Charles Thomas, Karen Mullis & Phillip Johnson from the June 1994 issue
(Page 3 of 3)
An audit of the CDC statistics to remove HIV bias and thereby allow unprejudiced testing of the critical epidemiological evidence for the theory. Every effort should be made to determine how many AIDS patients were actually tested for antibodies and the testing method that was employed. Because even the most reliable antibody test generates many false-positive results, researchers should try to validate the tests by examining random samples of AIDS patients to determine whether significant amounts of replicating HIV can be found in their bodies. Statistics have been kept as if the purpose were to protect the HIV theory rather than to learn the truth.

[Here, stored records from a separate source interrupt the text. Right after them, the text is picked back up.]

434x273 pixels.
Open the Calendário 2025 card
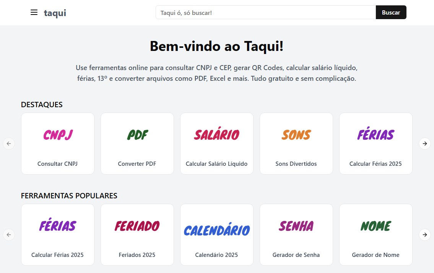pos(217,235)
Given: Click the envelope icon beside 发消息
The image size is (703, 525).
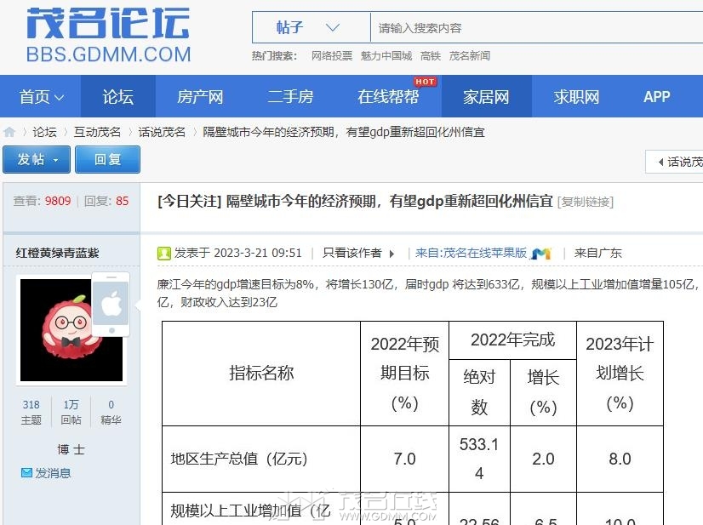Looking at the screenshot, I should (27, 472).
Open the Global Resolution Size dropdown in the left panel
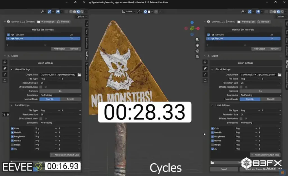This screenshot has height=176, width=288. tap(60, 83)
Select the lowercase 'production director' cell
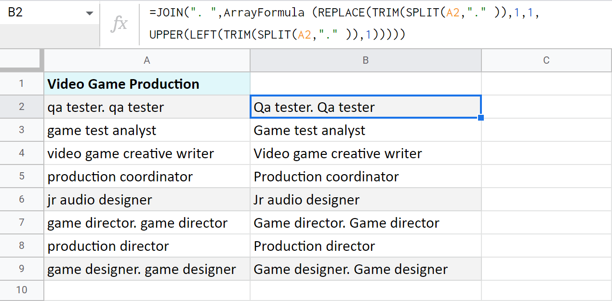Screen dimensions: 612x301 147,246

Research focusing on the cause of particular diseases rather than the politically defined hodgepodge of diseases we now call AIDS. The cancer-like skin disease called Kaposi's sarcoma (KS) is one of the best-known AIDS-defining conditions, but leading KS and HIV experts Marcus Conant and Robin Weiss now say that dozens of non-HIV KS cases are under study in the United States and that KS is becoming much less frequent in gay male AIDS patients than it formerly was. Conant, Weiss, and other AIDS researchers now frankly attribute KS to an "unknown infectious agent" rather than to HIV, but KS is nonetheless still called AIDS when it occurs in combination with HIV. Duesberg attributes KS in gay males to the use of amyl nitrates (poppers) as a sexual stimulant. His theory is eminently testable, and it ought to be given a fair chance. Another example: Hemophiliacs in the age of AIDS are living longer than they ever did in the past, but they still often die of conditions related to receipt of the blood concentrate called Factor VIII. Research published in The Lancet in February confirms earlier reports that symptoms diagnosed as AIDS are best treated by providing a highly purified form of Factor VIII. Researchers should study the role of blood-product impurities in causing disease in hemophiliacs, without the distortion that comes from arbitrarily assuming that HIV is responsible whenever an HIV-positive hemophiliac becomes ill.
A critical re-examination of the statistics for AIDS and HIV in Africa and Asia. Researchers should perform new, controlled studies of representative African populations to test the relationship of confirmed HIV infection to the incidence of AIDS-defining diseases. It will not do to rely upon "presumptive diagnoses" or extrapolations from single antibody tests that are now well known to generate many false positives.
The HIV establishment and its journalist allies have replied to various specific criticisms of the HIV theory without taking them seriously. They have never provided an authoritative paper that undertakes to prove that HIV really is the cause of AIDS--meaning a paper that does not start by assuming the point at issue. The HIV theory was established as fact by Robert Gallo's official press conference in 1984, before any papers were published in American journals. Thereafter the research agenda was set in concrete, and skeptics were treated as enemies to be ignored or punished. As a result, the self-correcting processes of science have broken down, and journalists have not known how to ask the hard questions. After 10 yearsof failure, it is time to take a second look.
Charles A. Thomas, a biochemist, is president of the Helicon Foundation in San Diego and secretary of the Group for the Scientific Reappraisal of the HIV/AIDS Hypothesis. Kary B. Mullis is the 1993 Nobel Prize winner in chemistry for his invention of the polymerase chain reaction technique, for detecting DNA, which is used to search for fragments of HIV in AIDS patients. Phillip E. Johnson is the Jefferson E. Peyser Professor of Law at the University of California, Berkeley.